Dream, Plan and Circle the Globe from your Armchair
By Barbara Ramsey Orr
Our appetite for travel is still strong, but our ability to visit the places we have dreamed of is on hold for the foreseeable future. Vacations, visits to distant family, adventure treks – whatever we had imagined we would be doing on a global scale has been cancelled.
But we can still dream and plan for the day when we can take up our journeys again. Here are 20 travel books, selected by myself and by my friends who are travel writers across the globe. Learn about places on your adventure list and travel along with some of the best writers as they explore the globe. It’s almost as good as being there – and most of the books can be downloaded from kindle – contactless travel!
There are better days ahead. In the meantime, stay safe and stay healthy.

**Instructions for the task**
Print the armchair travel article in full, word for word, from its title line to its last sentence. The entries that come next are drawn from a separate source.

**Entries provided**
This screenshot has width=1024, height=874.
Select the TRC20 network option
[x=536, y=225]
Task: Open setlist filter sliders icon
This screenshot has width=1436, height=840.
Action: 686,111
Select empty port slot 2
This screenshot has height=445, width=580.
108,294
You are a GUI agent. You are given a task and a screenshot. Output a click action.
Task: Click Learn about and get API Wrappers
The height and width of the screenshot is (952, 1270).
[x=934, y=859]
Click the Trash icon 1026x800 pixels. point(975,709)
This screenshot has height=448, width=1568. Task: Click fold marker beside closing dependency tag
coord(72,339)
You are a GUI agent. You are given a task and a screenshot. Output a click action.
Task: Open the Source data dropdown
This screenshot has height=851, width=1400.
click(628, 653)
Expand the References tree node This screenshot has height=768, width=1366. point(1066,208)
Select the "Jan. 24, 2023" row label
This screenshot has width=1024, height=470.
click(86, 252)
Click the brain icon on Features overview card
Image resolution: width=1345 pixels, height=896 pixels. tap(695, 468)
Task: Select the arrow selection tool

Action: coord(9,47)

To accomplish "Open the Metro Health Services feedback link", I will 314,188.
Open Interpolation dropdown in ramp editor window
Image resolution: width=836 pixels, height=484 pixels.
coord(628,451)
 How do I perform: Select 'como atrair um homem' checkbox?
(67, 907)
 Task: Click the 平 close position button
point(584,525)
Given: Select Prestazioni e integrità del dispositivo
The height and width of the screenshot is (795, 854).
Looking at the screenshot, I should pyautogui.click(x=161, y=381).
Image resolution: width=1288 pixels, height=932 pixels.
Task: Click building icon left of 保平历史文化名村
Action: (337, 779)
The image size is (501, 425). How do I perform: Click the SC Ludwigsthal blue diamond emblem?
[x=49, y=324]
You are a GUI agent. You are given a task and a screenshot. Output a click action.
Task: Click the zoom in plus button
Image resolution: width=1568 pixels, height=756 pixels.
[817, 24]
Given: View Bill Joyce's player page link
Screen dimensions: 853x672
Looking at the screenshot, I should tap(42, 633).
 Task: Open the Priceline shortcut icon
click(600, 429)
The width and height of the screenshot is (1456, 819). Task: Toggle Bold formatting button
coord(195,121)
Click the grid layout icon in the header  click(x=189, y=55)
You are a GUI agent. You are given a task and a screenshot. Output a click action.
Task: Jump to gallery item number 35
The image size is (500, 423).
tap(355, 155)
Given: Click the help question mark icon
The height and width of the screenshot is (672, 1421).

**Solution**
Dream, Plan and Circle the Globe from your Armchair
By Barbara Ramsey Orr
Our appetite for travel is still strong, but our ability to visit the places we have dreamed of is on hold for the foreseeable future. Vacations, visits to distant family, adventure treks – whatever we had imagined we would be doing on a global scale has been cancelled.
But we can still dream and plan for the day when we can take up our journeys again. Here are 20 travel books, selected by myself and by my friends who are travel writers across the globe. Learn about places on your adventure list and travel along with some of the best writers as they explore the globe. It’s almost as good as being there – and most of the books can be downloaded from kindle – contactless travel!
There are better days ahead. In the meantime, stay safe and stay healthy.